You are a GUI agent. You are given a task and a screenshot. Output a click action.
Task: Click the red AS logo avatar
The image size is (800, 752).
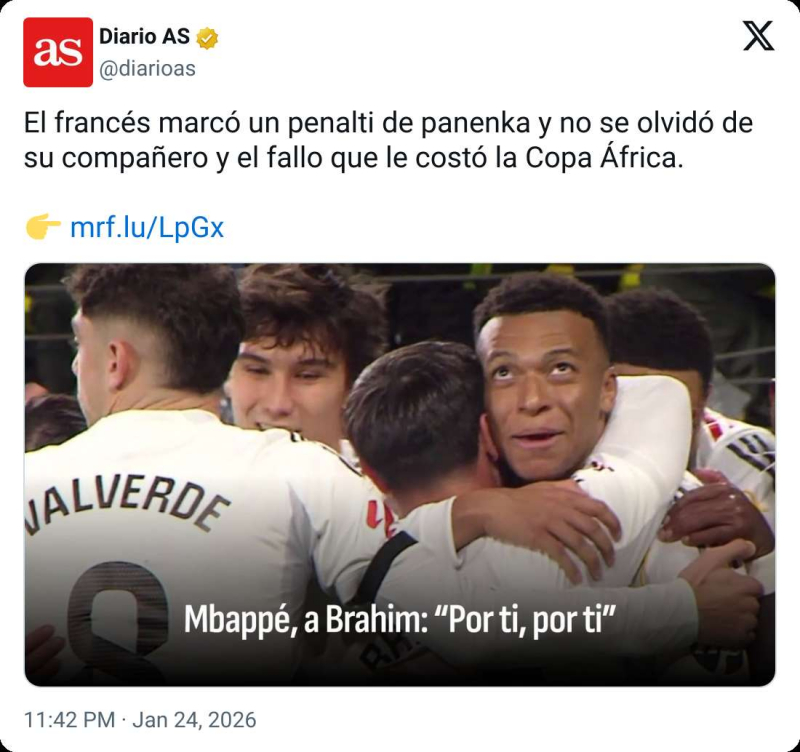point(58,52)
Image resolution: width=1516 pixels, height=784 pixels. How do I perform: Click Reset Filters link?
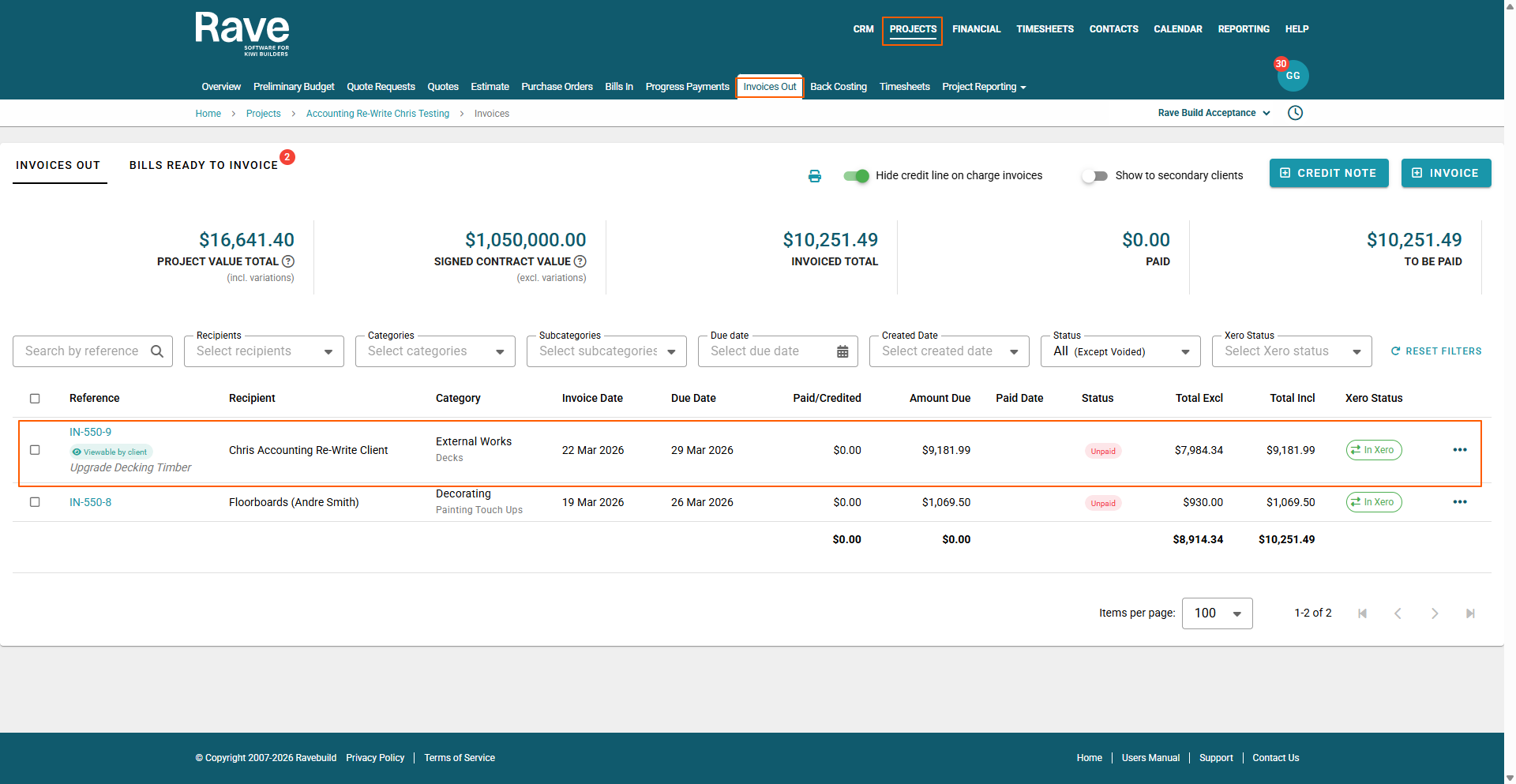point(1436,351)
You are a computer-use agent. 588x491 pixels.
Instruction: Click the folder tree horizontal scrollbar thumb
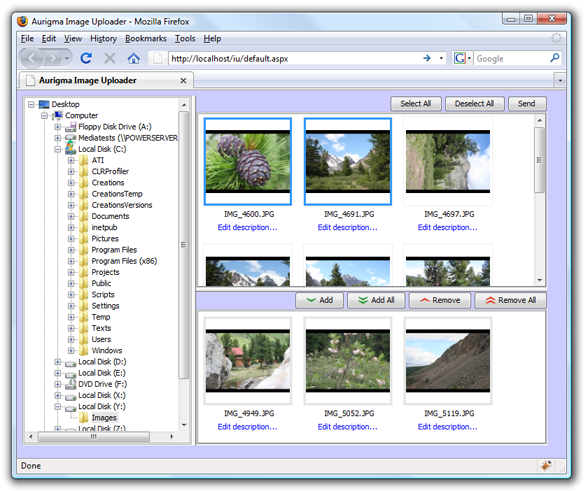pos(94,437)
::::::::
[SHORT PROBLEM] Please lay out the listing above as a JSON list of strings, one string per line, skipping blank lines. Leave the pictures out.

[SOLVED PROBLEM]
[
  "You are a GUI agent. You are given a task and a screenshot. Output a click action.",
  "Task: Click the red AS logo avatar",
  "The image size is (800, 752).",
  "point(58,52)",
  "Image resolution: width=1516 pixels, height=784 pixels. How do I perform: Click Reset Filters link?",
  "point(1436,351)",
  "You are a computer-use agent. 588x491 pixels.",
  "Instruction: Click the folder tree horizontal scrollbar thumb",
  "pos(94,437)"
]